Given the importance of interfering substances and the high risk of critically ill populations, institutions should include the following steps in their implementation process:
Selection of a Comparative Method: Institutions must first define a suitable comparative method. The "definitive" method for glucose testing is isotope dilution mass spectrometry (IDMS); however, few healthcare facilities have access to these higher order analytical methods (16). IDMS alternatives include "true reference methods" and "comparative methods," which are more widely available. Comparative methods, which include clinical laboratory analyzers that use plasma/serum or whole blood with blood gas analyzers, may be more convenient. When deciding on a comparison method, facilities must consider feasibility, accessibility, and performance.
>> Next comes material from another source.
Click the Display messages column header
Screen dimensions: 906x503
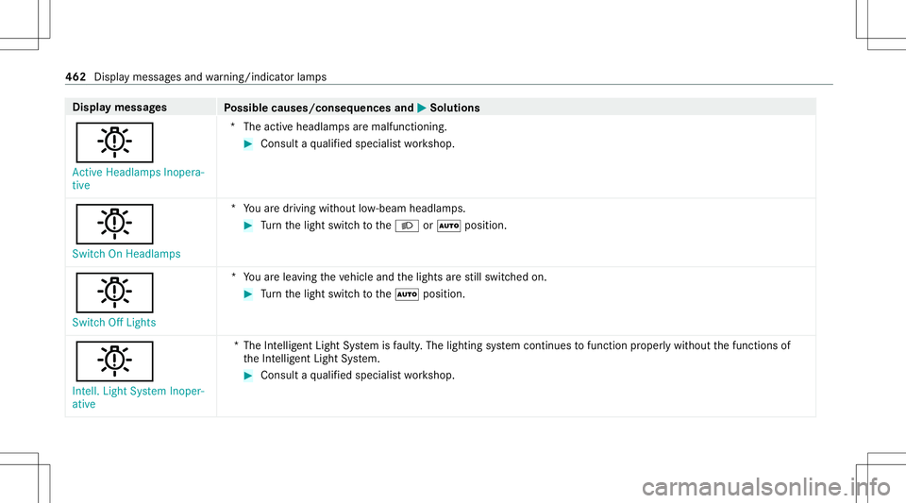point(120,108)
Patient Population Selection: Once a suitable comparison method has been identified, facilities should define appropriate patient populations to validate glucose meter performance. The Clinical Laboratory Standards Institute recommends a sample size of 40 for method comparisons, with samples spanning the analytical measurement range of the device. If testing in critically ill populations is to be performed, laboratories should also include samples from intensive care units and emergency departments, spanning the range of expected specimen types (e,g., arterial, venous, capillary, fingerstick). Ideally, samples should include metadata to determine disease severity and classify patients as critically ill.
Patient Population Selection: Once a suitable comparison method has been identified, facilities should define appropriate patient populations to validate glucose meter performance. The Clinical Laboratory Standards Institute recommends a sample size of 40 for method comparisons, with samples spanning the analytical measurement range of the device. If testing in critically ill populations is to be performed, laboratories should also include samples from intensive care units and emergency departments, spanning the range of expected specimen types (e,g., arterial, venous, capillary, fingerstick). Ideally, samples should include metadata to determine disease severity and classify patients as critically ill.
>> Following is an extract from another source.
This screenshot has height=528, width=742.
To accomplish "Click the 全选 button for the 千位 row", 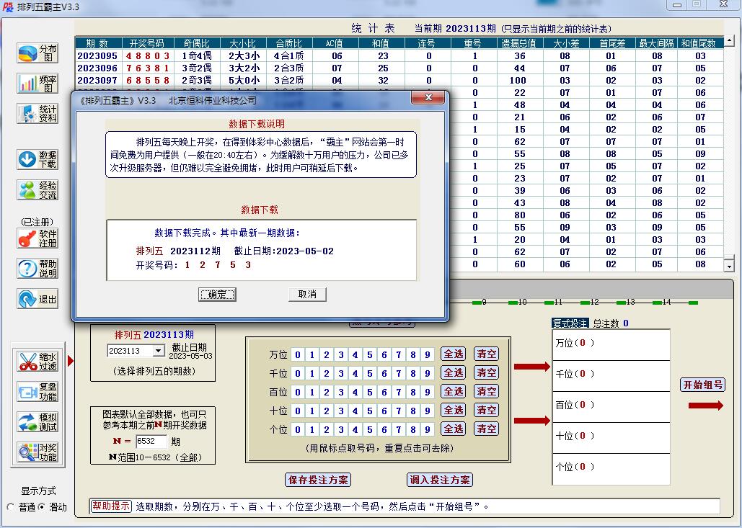I will tap(453, 374).
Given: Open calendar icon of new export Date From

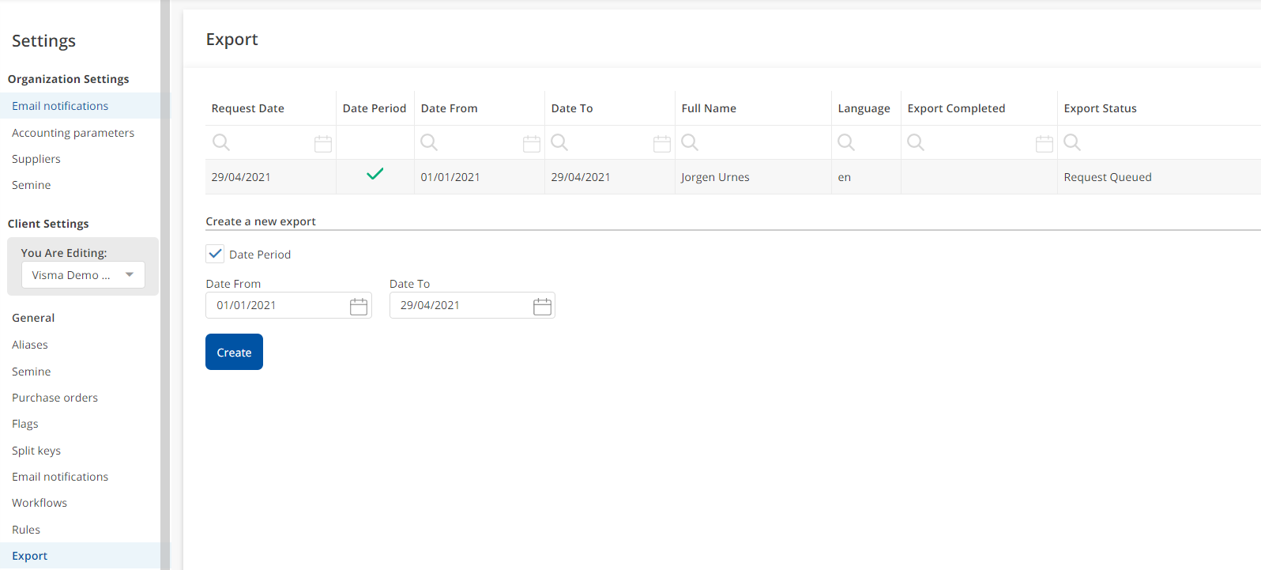Looking at the screenshot, I should 359,307.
Evaluation of Interfering Substances: Healthcare facilities should identify interfering substances that glucose meters are likely to encounter. For example, there has been a surge in interest in high-dose ascorbic acid for a variety of diseases, including sepsis, in recent years.
Facilities that anticipate high-dose ascorbic acid therapy for patients should conduct studies to determine if glucose meter performance is compromised and develop alternative workflows for these scenarios. Non-glucose sugars should also be evaluated if testing in neonatal (e.g., galactose) and peritoneal dialysis populations (e.g., icodextrin/maltose) populations is planned. When necessary and feasible, laboratories may consider fabricated samples, particularly if devices are used "off label" and method validation is required.
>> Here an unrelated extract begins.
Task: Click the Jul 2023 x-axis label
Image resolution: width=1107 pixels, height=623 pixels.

The implementation of POC glucose monitoring is not as straightforward as one might expect. Glucose monitoring is required to properly administer insulin, one of the most dangerous drugs in clinical use. When implementing new devices, this necessitates greater scrutiny and diligence. Accuracy is critical for safe insulin administration, especially in hospitalized patients. The clinical laboratory's role is to ensure not only regulatory compliance, but also the safe use of in vitro diagnostic testing. Laboratories should thoroughly evaluate point-of-care glucose monitoring systems and be aware of any limitations that may have an impact on patient care.